EXTRACTED MATERIAL =
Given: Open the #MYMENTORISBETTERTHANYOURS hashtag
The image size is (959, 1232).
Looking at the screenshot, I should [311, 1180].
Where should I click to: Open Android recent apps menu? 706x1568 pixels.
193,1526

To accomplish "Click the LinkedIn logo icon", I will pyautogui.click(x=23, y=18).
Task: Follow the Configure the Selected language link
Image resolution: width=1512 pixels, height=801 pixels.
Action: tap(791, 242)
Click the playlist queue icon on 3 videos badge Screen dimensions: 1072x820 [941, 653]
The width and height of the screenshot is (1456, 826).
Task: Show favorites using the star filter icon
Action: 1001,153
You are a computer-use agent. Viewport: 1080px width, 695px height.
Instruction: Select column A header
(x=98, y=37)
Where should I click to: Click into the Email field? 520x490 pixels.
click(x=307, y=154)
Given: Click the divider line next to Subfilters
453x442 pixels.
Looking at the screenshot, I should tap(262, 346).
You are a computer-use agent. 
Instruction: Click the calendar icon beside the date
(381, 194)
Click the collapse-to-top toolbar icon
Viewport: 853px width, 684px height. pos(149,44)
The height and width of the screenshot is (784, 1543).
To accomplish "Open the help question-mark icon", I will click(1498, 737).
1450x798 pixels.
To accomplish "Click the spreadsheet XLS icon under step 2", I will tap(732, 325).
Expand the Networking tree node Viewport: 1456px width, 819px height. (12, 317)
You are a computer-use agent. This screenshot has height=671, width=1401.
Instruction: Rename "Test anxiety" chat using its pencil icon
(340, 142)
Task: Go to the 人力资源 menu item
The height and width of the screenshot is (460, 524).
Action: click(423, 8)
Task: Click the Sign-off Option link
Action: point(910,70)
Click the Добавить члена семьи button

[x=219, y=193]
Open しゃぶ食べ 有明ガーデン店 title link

INSTRUCTIONS TO FOLLOW =
Please reproduce every one of the entries above word for word, from the first line to the last.

FULL OUTPUT =
Given: Open the #MYMENTORISBETTERTHANYOURS hashtag
The image size is (959, 1232).
Looking at the screenshot, I should [311, 1180].
Where should I click to: Open Android recent apps menu? 706x1568 pixels.
193,1526

To accomplish "Click the LinkedIn logo icon", I will pyautogui.click(x=23, y=18).
Task: Follow the Configure the Selected language link
Image resolution: width=1512 pixels, height=801 pixels.
Action: tap(791, 242)
Click the playlist queue icon on 3 videos badge Screen dimensions: 1072x820 [941, 653]
The width and height of the screenshot is (1456, 826).
Task: Show favorites using the star filter icon
Action: 1001,153
You are a computer-use agent. Viewport: 1080px width, 695px height.
Instruction: Select column A header
(x=98, y=37)
Where should I click to: Click into the Email field? 520x490 pixels.
click(x=307, y=154)
Given: Click the divider line next to Subfilters
453x442 pixels.
Looking at the screenshot, I should tap(262, 346).
You are a computer-use agent. 
Instruction: Click the calendar icon beside the date
(381, 194)
Click the collapse-to-top toolbar icon
Viewport: 853px width, 684px height. pos(149,44)
The height and width of the screenshot is (784, 1543).
To accomplish "Open the help question-mark icon", I will click(1498, 737).
1450x798 pixels.
To accomplish "Click the spreadsheet XLS icon under step 2", I will tap(732, 325).
Expand the Networking tree node Viewport: 1456px width, 819px height. (12, 317)
You are a computer-use agent. This screenshot has height=671, width=1401.
Instruction: Rename "Test anxiety" chat using its pencil icon
(340, 142)
Task: Go to the 人力资源 menu item
The height and width of the screenshot is (460, 524).
Action: click(423, 8)
Task: Click the Sign-off Option link
Action: point(910,70)
Click the Добавить члена семьи button

[x=219, y=193]
Open しゃぶ食べ 有明ガーデン店 title link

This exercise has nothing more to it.